* [Instructions]
- A) In the lawn thread, when does the new homeowner plan to seed?
- B) Please pick up the lawn thread after its last sentence and keep writing it.

* [Supplied text]
--*--

# Bought a new house, don't know what kind of grass to seed with.



## NClakelawn (Feb 24, 2021)

I just bought a new home on Lake Norman in Mooresville, North Carolina. The lawn is riddled with all kinds of weeds, I used tenacity but it only killed about a third of the weeds. So I'm going to just manually pull the weeds by hand (as many as I can).

Can someone recommend which grass seed to over seed with please???

I don't know which type of grass is currently there. I'm planning on seeding mid March.


----------



## coreystooks (Aug 6, 2019)

Looks like you have either bermuda or zoysia that is currently dormant. In that case DO NOT overseed, both of those grasses will fill in with fertilizer and good mowing practices. The first thing you need to do is to get a pre emergent down and start dealing with the weeds. A good 3-way product will take care of most of the broadleaf stuff and since it looks like you have some poa you can treat that with some image. Check out my journal I have an extra lot that looked very similar to this last year and have completely turned it around.


----------



## stevehollx (Apr 8, 2020)

Could also be a neglected cool season lawn that has become encroached with nimblewill. A lot of the neglected cool season lawns in NC will turn to something like this, too. There's a ton of Nimblewill in large patches my older neighborhood in old lawns that can take up 50% of the lawn.

There is some clumping fescue in there. That's the only 'grass' I can tell that is in there, and that's stuff I rip out of my fescue lawn anyway.

If you want to go fescue, two potential options:
a) Wait until July, and start treating the warm season stuff (whatever it is; bermuda, nimblewill, zoysia) when it greens up in the summer heat. You could use a selective postemergent such as pylex ($, alternative being roundup for lawns crabgrass destroyer). It takes 3-4 applications, some precise spraying, and usually favorable to mix with triclopyr or tenacity. Pretty hard to selectively control the warm season grasses...and too much effort when you wouldn't be saving much cool season grass there as what we can see is clumping and not a good TTTF strain.

--*--

* [Provided material]
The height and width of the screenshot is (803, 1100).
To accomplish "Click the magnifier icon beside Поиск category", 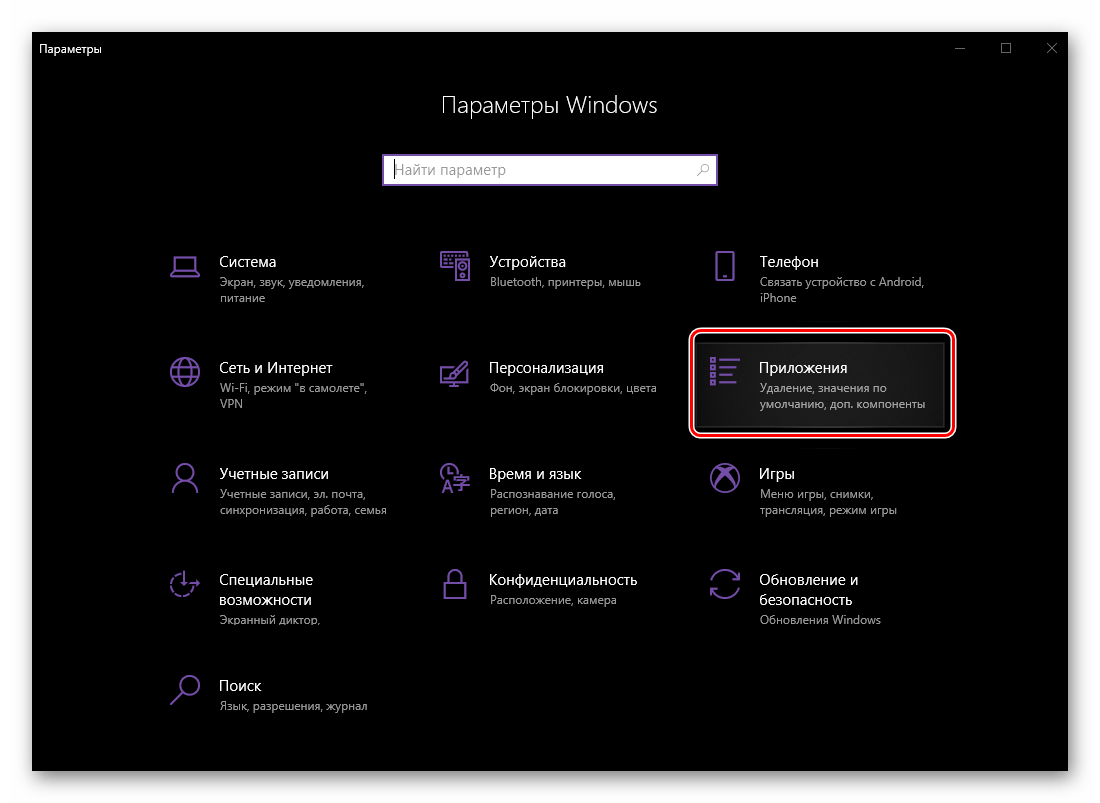I will [185, 690].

--*--

* [Answers to the tasks]
- A) Mid March.

- B)
b) Wait until around 4-July, and glypho the lawn. Repeat in August. Rennovate around 15-Sep with fescue seed.

If you want to go warm season, spray glypho now to kill the clumping fescue and it's winter weed friends while the warm season stuff is still dormant. And then either sod or seed depending on whatever warm grass you want to use based on the best practices for establishing it for whatever grass type you select.

You seem to have a lot of sun so bermuda may be a choice, but if you don't want a dormant lawn from November - May then you either need to overseed with PRG in the Bermuda every Fall, or otherwise consider fescue. Fescue can stay green year round in charlotte. It barely goes dormant for just 3-4 weeks in Jan/Feb before waking back up, and with irrigation (2x per week in July/Aug) you can keep it out of summer dormancy too but be prepared for ~$150+/mo in water charges during those months.


----------



## NClakelawn (Feb 24, 2021)

Thanks guys. Quick question. Spay or Pull these weeds below?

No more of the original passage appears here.